KD-Tree Timbral Counterpoint — Neural Counterpoint Engine

Creates N contrapuntal layers from a target sound by searching a corpus for grains at different timbral distances using a KD-Tree for efficient N-dimensional nearest-neighbour lookup across MFCC, pitch, centroid, intensity, HNR, and ZCR features.

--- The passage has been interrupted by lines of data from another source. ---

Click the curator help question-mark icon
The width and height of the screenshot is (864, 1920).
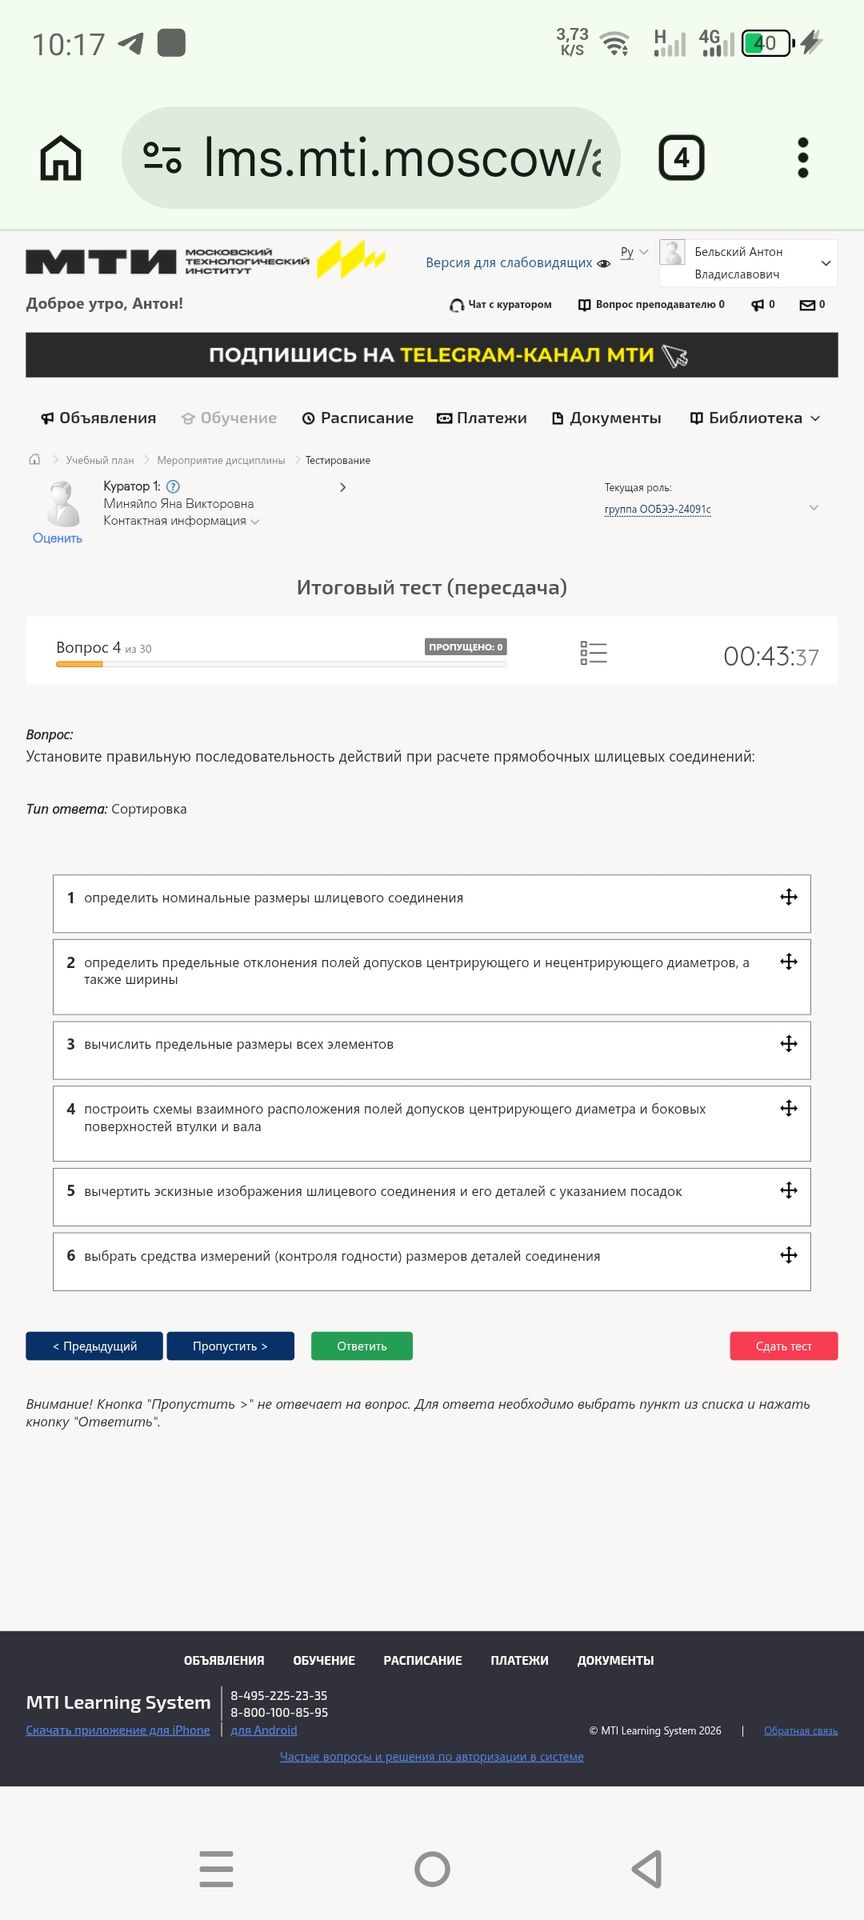coord(173,486)
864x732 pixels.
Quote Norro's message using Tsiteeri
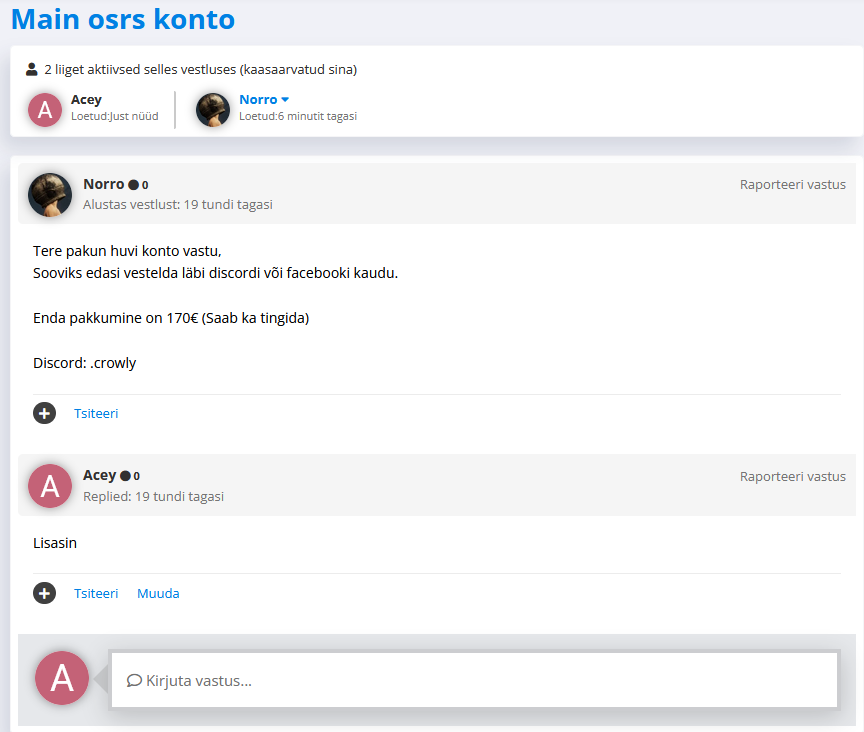96,413
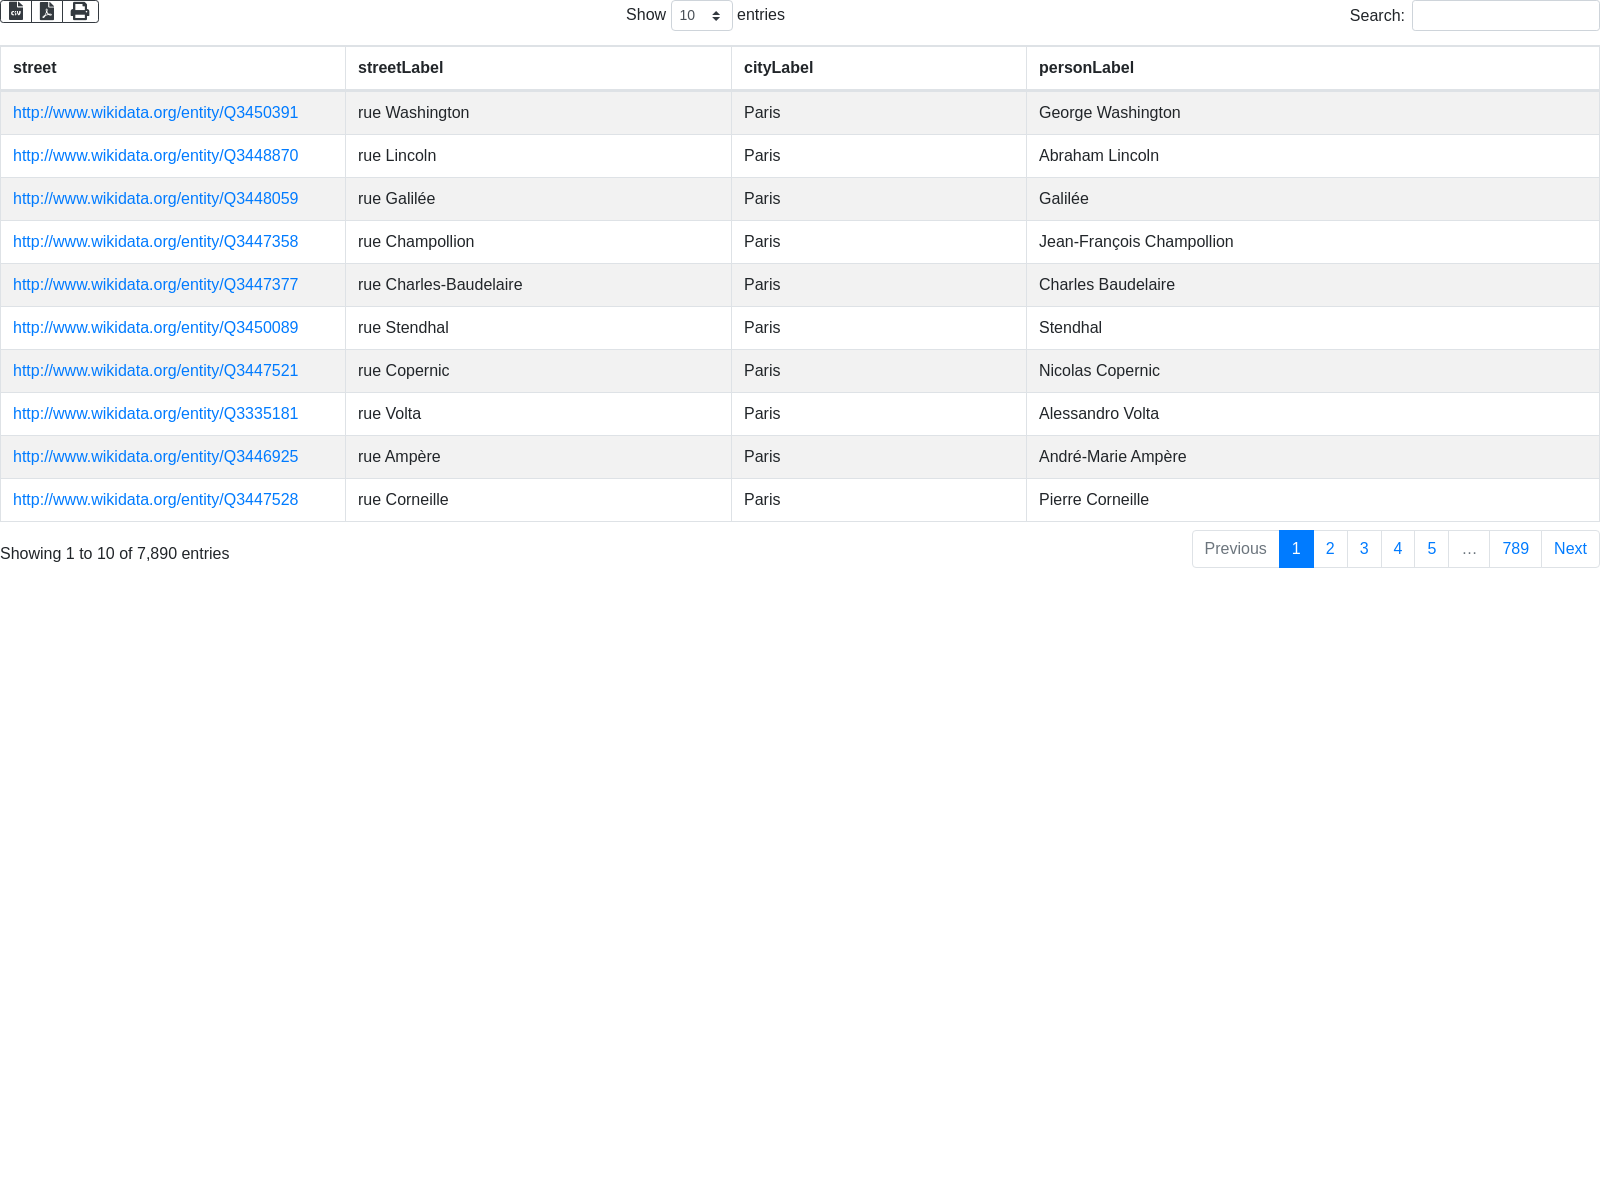Open the Q3450391 Wikidata link
The image size is (1600, 1200).
tap(155, 113)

Author: Shai Cohen Affiliation: Department of Music, Bar-Ilan University, Israel Version: 1.0 (2026) License: MIT License Repo: https://github.com/ShaiCohen-ops/Praat-plugin_AudioTools
Contents:

What this does

This script implements KD-Tree Timbral Counterpoint — a computational approach to generating polyphonic textures by searching a corpus of audio grains for matches at different timbral distances. A target sound is divided into overlapping grains, each described by 11 acoustic features (6 MFCCs, pitch, spectral centroid, intensity, HNR, ZCR). A KD-Tree provides efficient N-dimensional nearest-neighbour lookup across a corpus of WAV files. Each voice is assigned a different neighbour rank, producing layers ranging from close imitation to distant timbral echo.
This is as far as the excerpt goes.